-- Aufgabe 1 --
Nenne alle Personen, auf die sich der Text über Oenanthe als Quelle oder Gewährsleute beruft.
-- Aufgabe 2 --
Entnimm dem Text über Oenanthe wörtlich den Abschnitt von „Mat­thio­lus1 schreibt den“ bis einschließlich „Harn­win­de und Enure­sis zu.“.
━━━━━ Zitierte Textstelle ━━━━━
Mat­thio­lus1 schreibt den Wur­zeln der Oen­an­the-Arten hus­ten­lin­dern­de und stein­trei­ben­de Kraft und Wir­kung gegen Harn­win­de und Enure­sis zu.
Das Infus der Blät­ter und der Saft wur­den nach Bent­ley und Tri­men2 erfolg­reich zur Behand­lung von Icht­h­y­o­sis, Lepra und ande­ren hart­nä­cki­gen Der­ma­topa­thien ange­wandt. Die Wur­zeln dien­ten zu Brei­um­schlä­gen bei Nagel­ge­schwü­ren. Wei­ter wird berich­tet, daß Hope aus Edin­burgh das Blät­ter­in­fus mit gutem Resul­tat als Emme­nago­gum verordnete.
Auch Pul­te­ney3 berich­tet von einem Fall von lang­jäh­ri­ger, hart­nä­cki­ger Haut­er­kran­kung, der durch Oen­an­the voll­kom­men geheilt wurde.
Nach Taup4, der sei­ne Berich­te durch zwei Anfalls­kur­ven erhär­tet, wirkt Oen­an­the croc. auf die Anfalls­be­reit­schaft bei Epi­lep­sie ein und setz­te die Zahl der Anfäl­le bedeu­tend her­ab. – In einem Fal­le von vege­ta­ti­ver Neu­ro­se mit curare­ar­ti­gen Sen­sa­tio­nen, vom Magen empor­stei­gend, fiel die Puls­zahl, die bis dahin auf 140 bis 170 in der Minu­te ste­hen blieb, nach Oen­an­the-Medi­ka­ti­on prompt auf 80–90.
━━━━━ Extrahierte Daten ━━━━━
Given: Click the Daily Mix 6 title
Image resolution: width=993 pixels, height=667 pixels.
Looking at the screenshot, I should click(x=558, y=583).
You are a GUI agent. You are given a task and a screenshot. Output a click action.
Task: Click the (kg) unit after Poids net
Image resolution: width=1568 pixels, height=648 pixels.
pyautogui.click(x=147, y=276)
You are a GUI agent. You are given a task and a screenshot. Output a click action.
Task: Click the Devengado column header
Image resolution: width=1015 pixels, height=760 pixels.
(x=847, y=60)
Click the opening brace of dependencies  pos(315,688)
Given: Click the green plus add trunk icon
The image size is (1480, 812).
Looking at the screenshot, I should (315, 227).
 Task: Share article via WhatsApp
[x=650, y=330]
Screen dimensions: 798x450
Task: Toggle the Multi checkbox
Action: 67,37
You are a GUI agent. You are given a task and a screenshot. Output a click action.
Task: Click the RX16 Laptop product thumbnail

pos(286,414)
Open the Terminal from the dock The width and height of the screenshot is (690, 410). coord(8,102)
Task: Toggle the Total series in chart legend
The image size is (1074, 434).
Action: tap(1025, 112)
━━━━━
-- Lösung 1 --
Matthiolus, Bentley, Trimen, Hope, Pulteney, Taup

-- Lösung 2 --
Mat­thio­lus1 schreibt den Wur­zeln der Oen­an­the-Arten hus­ten­lin­dern­de und stein­trei­ben­de Kraft und Wir­kung gegen Harn­win­de und Enure­sis zu.